Socialization: This is a mandate since the time they are puppies. A lot depends on how well they are socialized, which impacts their personality positively or negatively. A well-socialized Dobe acquainted with diverse smells, situations, and people right from the start would have the capacity to distinguish the good from the bad. This, in turn, would even help control their aggression level.
Obedience: Training them on basic commands like ‘sit,’ ‘stay,’ ‘bark’ right from the start would help instill guarding traits in them when these dogs grow. After training them on obedience, the next lesson must be on impulse control. When interacting with welcomed guests, they should keep their attitude under control and sit silently or lie down in their company. You should also teach them their boundaries to understand the territory they are protecting and won’t go beyond that.
Like any other big dog breed, the Doberman Pinscher also needs a high-quality diet, homemade or store-bought, rich in protein, calories, vitamins, and minerals. Ensure that the food you prepare for them has a meat source like beef, lamb, or chicken, whole grains like brown rice, and veggies like peas, beans, and sweet potatoes.

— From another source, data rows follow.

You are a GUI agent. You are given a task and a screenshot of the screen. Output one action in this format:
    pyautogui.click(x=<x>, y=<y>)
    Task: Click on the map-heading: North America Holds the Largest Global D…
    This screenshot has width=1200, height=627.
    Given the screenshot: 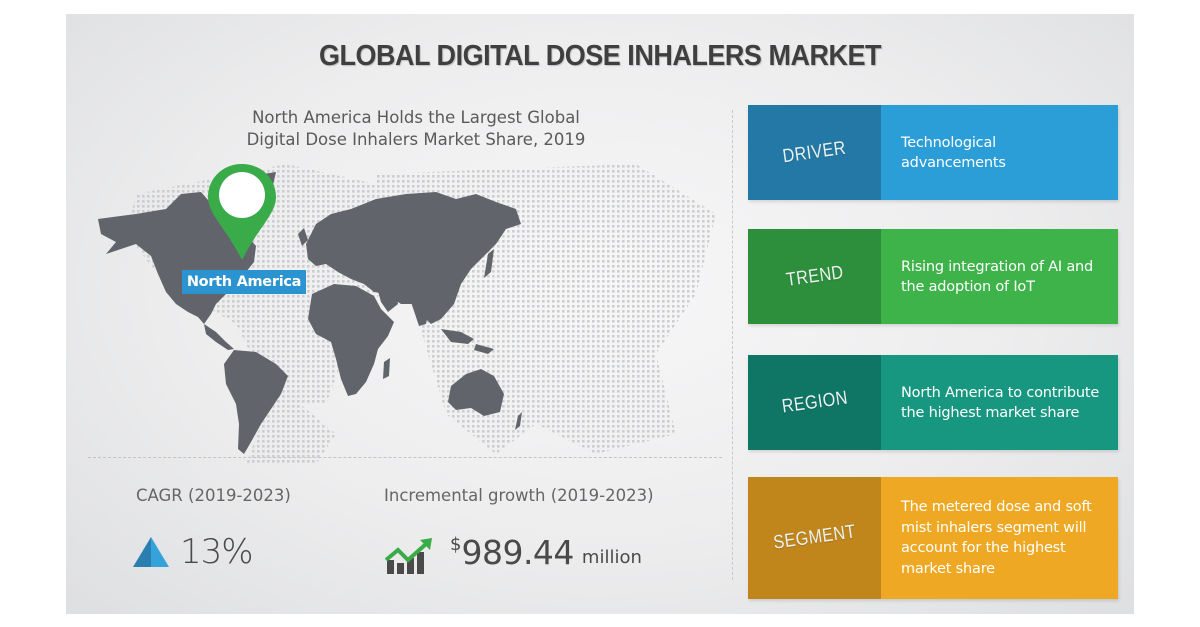 What is the action you would take?
    pyautogui.click(x=416, y=129)
    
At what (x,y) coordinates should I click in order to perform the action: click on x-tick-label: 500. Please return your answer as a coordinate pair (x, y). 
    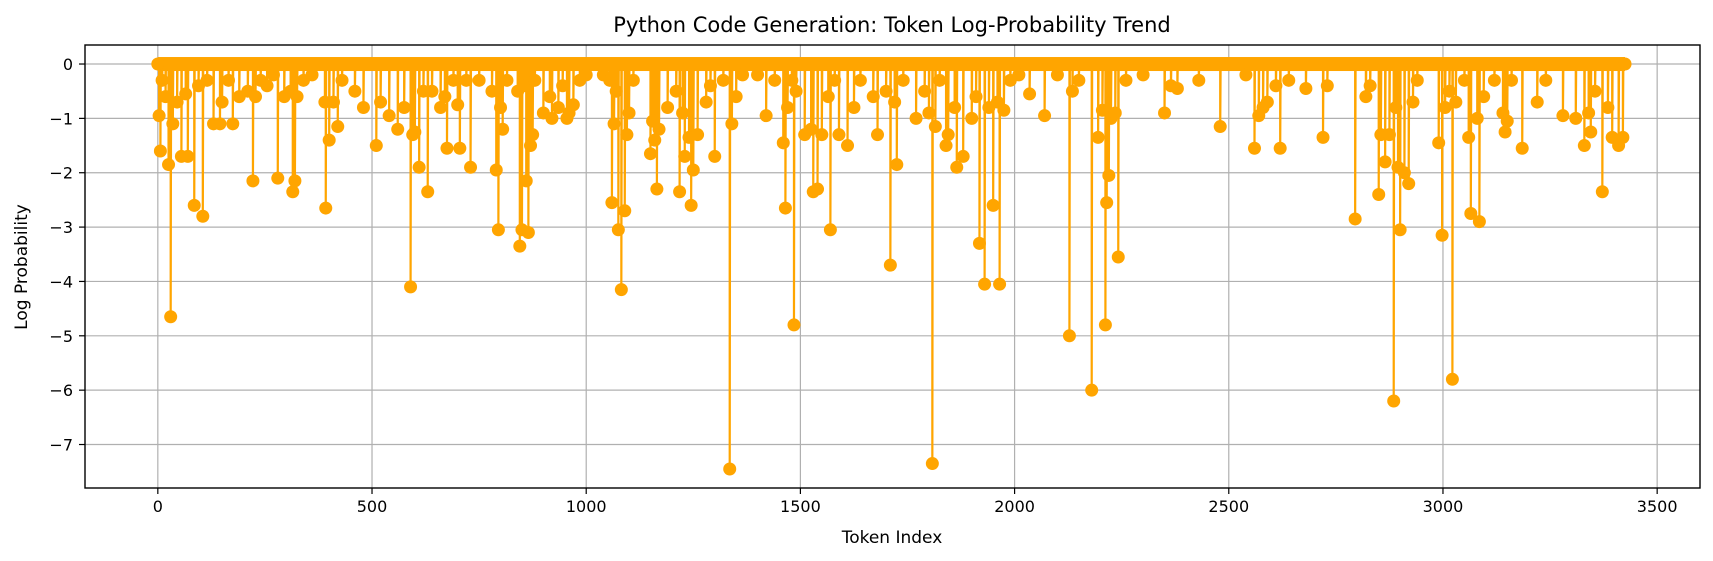
    Looking at the image, I should click on (372, 506).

- The Doberman’s fame peaked after they clinched the Westminster Club Dog Shows title for four years – 1939, 1952, 1953, and 1989.
- They have been a part of television series. Some famous fictional Dobermans include Alpha from the 2009 American animated movie Up and Diablo appearing in the 2008 American comedy Beverly Hills Chihuahua.
They have floppy ears by birth. However, certain breed registries like the AKC approves Dobermans with cropped ears. There have been several controversies regarding cropping a dog’s ears. Some do it for aesthetic purposes, while certain breeders crop ears to lessen the chances of moisture accumulation and ear infection. However, those with uncropped ears aren’t allowed in the show ring.
The European Doberman and American Doberman have specific noted physical differences that separate one from the other. The American Doberman is sleek and elegant, perfect as a family dog. At the same time, the European Doberman appears larger and more muscular, with an increased prey drive, ideal as a working dog.
The Doberman Pinscher has an extremely strong bite with a bite force of about 600 pounds of pressure.
King Doberman isn’t a purebred but a cross of the Doberman pinscher, the mighty Great Dane, or even the Rottweiler.
Dobermans are born with a long tail, which in most cases is shortened through docking right after their birth. The AKC approves only docked tail Dobes to enter the show ring.
Melanistic Dobermans have an all-black coat sans the rust markings because of a genetic mutation. However, these black Dobermans do not form a part of the breed standard, also not permitted in the show ring.